Hydrogen bonding network disruption in nanoporous catalyst supports probed by PFG-NMR diffusometry and NMR relaxometry

Pulsed field gradient nuclear magnetic resonance (PFG-NMR) has been applied to study molecular self-diffusion of several classes of organic compounds within different inorganic supports (TiO2, γ-Al2O3 and SiO2,) commonly used in heterogeneous catalysis to assess the effect of chemical functionality on the effective self-diffusion coefficient of the probe compound within the pore space [1]. A new parameter, ξ, the PFG-NMR interaction parameter, is introduced and is defined as the ratio of the PFG-NMR derived free bulk liquid self-diffusivity to that measured within the pore space.
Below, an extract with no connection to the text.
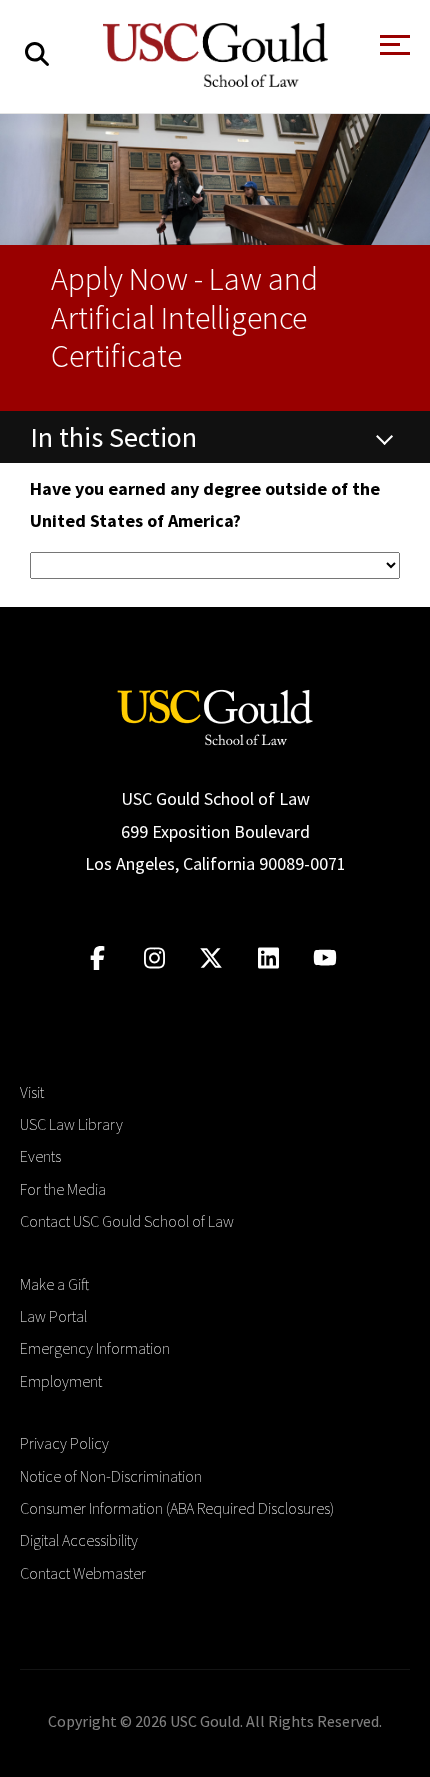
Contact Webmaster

Such a ratio is reminiscent of the tortuosity factor [2], τ, but it is theoretically different [3]. True tortuosity values of porous media from PFG-NMR measurements can only be calculated when the small liquid-phase probe molecules (such as liquid alkanes) do not interact with the solid phase. In contrast, diffusion measurements of polar liquids with chemical functionalities yield values of the self-diffusivity ratio that reflect the physico-chemical interactions between the probe molecules themselves and their interaction with the surrounding pore space (see Figure 1).